Each entry below is to be duplicated precisely.

┌─ Stored data

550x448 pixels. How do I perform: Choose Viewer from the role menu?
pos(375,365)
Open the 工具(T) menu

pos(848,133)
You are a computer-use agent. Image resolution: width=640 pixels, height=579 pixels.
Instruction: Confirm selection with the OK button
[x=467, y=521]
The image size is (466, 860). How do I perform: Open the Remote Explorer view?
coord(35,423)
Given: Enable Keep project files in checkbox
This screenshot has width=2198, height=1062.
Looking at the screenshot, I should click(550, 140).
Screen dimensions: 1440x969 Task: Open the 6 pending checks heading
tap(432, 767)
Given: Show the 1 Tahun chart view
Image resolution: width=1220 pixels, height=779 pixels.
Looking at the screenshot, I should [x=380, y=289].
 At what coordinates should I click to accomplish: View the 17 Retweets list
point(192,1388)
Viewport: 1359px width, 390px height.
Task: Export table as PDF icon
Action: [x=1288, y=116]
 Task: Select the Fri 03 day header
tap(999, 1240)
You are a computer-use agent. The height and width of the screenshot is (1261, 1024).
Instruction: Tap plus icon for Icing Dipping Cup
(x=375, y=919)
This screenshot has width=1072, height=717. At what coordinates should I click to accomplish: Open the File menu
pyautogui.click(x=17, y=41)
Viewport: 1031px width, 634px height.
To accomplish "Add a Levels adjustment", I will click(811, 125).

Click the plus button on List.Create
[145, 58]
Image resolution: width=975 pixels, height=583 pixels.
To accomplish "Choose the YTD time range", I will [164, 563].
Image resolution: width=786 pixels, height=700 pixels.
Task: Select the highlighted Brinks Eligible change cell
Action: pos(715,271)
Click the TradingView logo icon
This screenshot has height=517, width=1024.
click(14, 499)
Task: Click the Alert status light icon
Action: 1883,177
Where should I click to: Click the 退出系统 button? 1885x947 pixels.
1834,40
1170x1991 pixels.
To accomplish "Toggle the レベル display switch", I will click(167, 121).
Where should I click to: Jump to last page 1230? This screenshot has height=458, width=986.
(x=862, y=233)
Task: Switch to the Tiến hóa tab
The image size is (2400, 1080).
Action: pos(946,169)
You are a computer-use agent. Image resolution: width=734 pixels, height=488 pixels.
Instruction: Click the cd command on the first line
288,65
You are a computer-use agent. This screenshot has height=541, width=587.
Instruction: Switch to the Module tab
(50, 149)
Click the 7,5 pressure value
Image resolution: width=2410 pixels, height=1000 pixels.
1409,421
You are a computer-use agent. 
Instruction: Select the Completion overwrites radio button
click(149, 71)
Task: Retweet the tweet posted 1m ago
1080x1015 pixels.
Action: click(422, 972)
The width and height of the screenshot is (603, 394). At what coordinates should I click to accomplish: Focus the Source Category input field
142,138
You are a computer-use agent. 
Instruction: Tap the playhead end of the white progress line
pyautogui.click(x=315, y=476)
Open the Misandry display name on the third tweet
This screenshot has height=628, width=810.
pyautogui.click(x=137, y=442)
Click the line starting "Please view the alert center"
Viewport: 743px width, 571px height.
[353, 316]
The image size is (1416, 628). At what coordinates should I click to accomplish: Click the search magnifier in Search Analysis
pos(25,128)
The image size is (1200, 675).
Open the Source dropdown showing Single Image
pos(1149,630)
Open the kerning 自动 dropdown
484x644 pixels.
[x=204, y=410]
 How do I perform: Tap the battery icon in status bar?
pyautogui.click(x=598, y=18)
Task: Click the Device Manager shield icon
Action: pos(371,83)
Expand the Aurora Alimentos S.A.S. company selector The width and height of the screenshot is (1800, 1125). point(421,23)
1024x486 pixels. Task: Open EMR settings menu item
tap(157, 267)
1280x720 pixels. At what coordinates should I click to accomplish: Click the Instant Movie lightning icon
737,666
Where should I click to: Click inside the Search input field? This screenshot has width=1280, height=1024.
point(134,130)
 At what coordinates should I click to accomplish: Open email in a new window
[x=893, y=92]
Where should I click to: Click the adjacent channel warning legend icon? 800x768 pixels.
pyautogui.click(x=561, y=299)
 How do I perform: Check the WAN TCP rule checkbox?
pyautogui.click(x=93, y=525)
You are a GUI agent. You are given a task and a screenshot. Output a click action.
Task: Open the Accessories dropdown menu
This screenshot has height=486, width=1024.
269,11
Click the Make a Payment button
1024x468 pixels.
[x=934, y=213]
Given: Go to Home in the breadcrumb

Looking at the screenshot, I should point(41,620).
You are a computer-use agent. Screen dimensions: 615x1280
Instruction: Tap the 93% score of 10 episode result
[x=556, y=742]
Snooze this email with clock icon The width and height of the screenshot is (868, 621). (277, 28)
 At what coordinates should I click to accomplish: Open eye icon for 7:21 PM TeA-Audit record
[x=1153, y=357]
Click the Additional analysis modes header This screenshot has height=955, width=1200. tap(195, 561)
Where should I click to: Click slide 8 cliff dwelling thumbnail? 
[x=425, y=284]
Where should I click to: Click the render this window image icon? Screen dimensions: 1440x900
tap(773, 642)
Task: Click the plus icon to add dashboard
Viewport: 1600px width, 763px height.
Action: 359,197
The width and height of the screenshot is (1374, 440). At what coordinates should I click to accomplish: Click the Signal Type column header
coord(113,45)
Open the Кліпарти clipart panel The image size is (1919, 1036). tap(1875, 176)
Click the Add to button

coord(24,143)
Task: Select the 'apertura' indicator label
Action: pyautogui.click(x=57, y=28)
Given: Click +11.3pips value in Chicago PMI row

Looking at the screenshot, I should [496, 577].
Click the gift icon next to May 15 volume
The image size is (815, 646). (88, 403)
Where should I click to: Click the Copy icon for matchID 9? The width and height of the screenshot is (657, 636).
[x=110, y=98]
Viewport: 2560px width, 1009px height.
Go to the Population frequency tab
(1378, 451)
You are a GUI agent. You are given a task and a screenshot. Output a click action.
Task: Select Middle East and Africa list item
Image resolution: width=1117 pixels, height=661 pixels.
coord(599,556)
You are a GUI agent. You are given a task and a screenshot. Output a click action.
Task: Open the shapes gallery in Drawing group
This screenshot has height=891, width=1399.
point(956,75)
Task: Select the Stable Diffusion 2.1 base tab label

└─

▶ Solution
550x448 pixels. How do I perform: Choose Viewer from the role menu?
pos(375,365)
Open the 工具(T) menu

pos(848,133)
You are a computer-use agent. Image resolution: width=640 pixels, height=579 pixels.
Instruction: Confirm selection with the OK button
[x=467, y=521]
The image size is (466, 860). How do I perform: Open the Remote Explorer view?
coord(35,423)
Given: Enable Keep project files in checkbox
This screenshot has width=2198, height=1062.
Looking at the screenshot, I should click(550, 140).
Screen dimensions: 1440x969 Task: Open the 6 pending checks heading
tap(432, 767)
Given: Show the 1 Tahun chart view
Image resolution: width=1220 pixels, height=779 pixels.
Looking at the screenshot, I should [x=380, y=289].
 At what coordinates should I click to accomplish: View the 17 Retweets list
point(192,1388)
Viewport: 1359px width, 390px height.
Task: Export table as PDF icon
Action: [x=1288, y=116]
 Task: Select the Fri 03 day header
tap(999, 1240)
You are a computer-use agent. The height and width of the screenshot is (1261, 1024).
Instruction: Tap plus icon for Icing Dipping Cup
(x=375, y=919)
This screenshot has width=1072, height=717. At what coordinates should I click to accomplish: Open the File menu
pyautogui.click(x=17, y=41)
Viewport: 1031px width, 634px height.
To accomplish "Add a Levels adjustment", I will click(811, 125).

Click the plus button on List.Create
[145, 58]
Image resolution: width=975 pixels, height=583 pixels.
To accomplish "Choose the YTD time range", I will [164, 563].
Image resolution: width=786 pixels, height=700 pixels.
Task: Select the highlighted Brinks Eligible change cell
Action: pos(715,271)
Click the TradingView logo icon
This screenshot has height=517, width=1024.
click(14, 499)
Task: Click the Alert status light icon
Action: 1883,177
Where should I click to: Click the 退出系统 button? 1885x947 pixels.
1834,40
1170x1991 pixels.
To accomplish "Toggle the レベル display switch", I will click(167, 121).
Where should I click to: Jump to last page 1230? This screenshot has height=458, width=986.
(x=862, y=233)
Task: Switch to the Tiến hóa tab
The image size is (2400, 1080).
Action: pos(946,169)
You are a computer-use agent. Image resolution: width=734 pixels, height=488 pixels.
Instruction: Click the cd command on the first line
288,65
You are a computer-use agent. This screenshot has height=541, width=587.
Instruction: Switch to the Module tab
(50, 149)
Click the 7,5 pressure value
Image resolution: width=2410 pixels, height=1000 pixels.
1409,421
You are a computer-use agent. 
Instruction: Select the Completion overwrites radio button
click(149, 71)
Task: Retweet the tweet posted 1m ago
1080x1015 pixels.
Action: click(422, 972)
The width and height of the screenshot is (603, 394). At what coordinates should I click to accomplish: Focus the Source Category input field
142,138
You are a computer-use agent. 
Instruction: Tap the playhead end of the white progress line
pyautogui.click(x=315, y=476)
Open the Misandry display name on the third tweet
This screenshot has height=628, width=810.
pyautogui.click(x=137, y=442)
Click the line starting "Please view the alert center"
Viewport: 743px width, 571px height.
[353, 316]
The image size is (1416, 628). At what coordinates should I click to accomplish: Click the search magnifier in Search Analysis
pos(25,128)
The image size is (1200, 675).
Open the Source dropdown showing Single Image
pos(1149,630)
Open the kerning 自动 dropdown
484x644 pixels.
[x=204, y=410]
 How do I perform: Tap the battery icon in status bar?
pyautogui.click(x=598, y=18)
Task: Click the Device Manager shield icon
Action: pos(371,83)
Expand the Aurora Alimentos S.A.S. company selector The width and height of the screenshot is (1800, 1125). point(421,23)
1024x486 pixels. Task: Open EMR settings menu item
tap(157, 267)
1280x720 pixels. At what coordinates should I click to accomplish: Click the Instant Movie lightning icon
737,666
Where should I click to: Click inside the Search input field? This screenshot has width=1280, height=1024.
point(134,130)
 At what coordinates should I click to accomplish: Open email in a new window
[x=893, y=92]
Where should I click to: Click the adjacent channel warning legend icon? 800x768 pixels.
pyautogui.click(x=561, y=299)
 How do I perform: Check the WAN TCP rule checkbox?
pyautogui.click(x=93, y=525)
You are a GUI agent. You are given a task and a screenshot. Output a click action.
Task: Open the Accessories dropdown menu
This screenshot has height=486, width=1024.
269,11
Click the Make a Payment button
1024x468 pixels.
[x=934, y=213]
Given: Go to Home in the breadcrumb

Looking at the screenshot, I should point(41,620).
You are a computer-use agent. Screen dimensions: 615x1280
Instruction: Tap the 93% score of 10 episode result
[x=556, y=742]
Snooze this email with clock icon The width and height of the screenshot is (868, 621). (277, 28)
 At what coordinates should I click to accomplish: Open eye icon for 7:21 PM TeA-Audit record
[x=1153, y=357]
Click the Additional analysis modes header This screenshot has height=955, width=1200. tap(195, 561)
Where should I click to: Click slide 8 cliff dwelling thumbnail? 
[x=425, y=284]
Where should I click to: Click the render this window image icon? Screen dimensions: 1440x900
tap(773, 642)
Task: Click the plus icon to add dashboard
Viewport: 1600px width, 763px height.
Action: 359,197
The width and height of the screenshot is (1374, 440). At what coordinates should I click to accomplish: Click the Signal Type column header
coord(113,45)
Open the Кліпарти clipart panel The image size is (1919, 1036). tap(1875, 176)
Click the Add to button

coord(24,143)
Task: Select the 'apertura' indicator label
Action: pyautogui.click(x=57, y=28)
Given: Click +11.3pips value in Chicago PMI row

Looking at the screenshot, I should [496, 577].
Click the gift icon next to May 15 volume
The image size is (815, 646). (88, 403)
Where should I click to: Click the Copy icon for matchID 9? The width and height of the screenshot is (657, 636).
[x=110, y=98]
Viewport: 2560px width, 1009px height.
Go to the Population frequency tab
(1378, 451)
You are a GUI agent. You are given a task and a screenshot. Output a click action.
Task: Select Middle East and Africa list item
Image resolution: width=1117 pixels, height=661 pixels.
coord(599,556)
You are a GUI agent. You are given a task and a screenshot. Output a click action.
Task: Open the shapes gallery in Drawing group
This screenshot has height=891, width=1399.
point(956,75)
Task: Select the Stable Diffusion 2.1 base tab label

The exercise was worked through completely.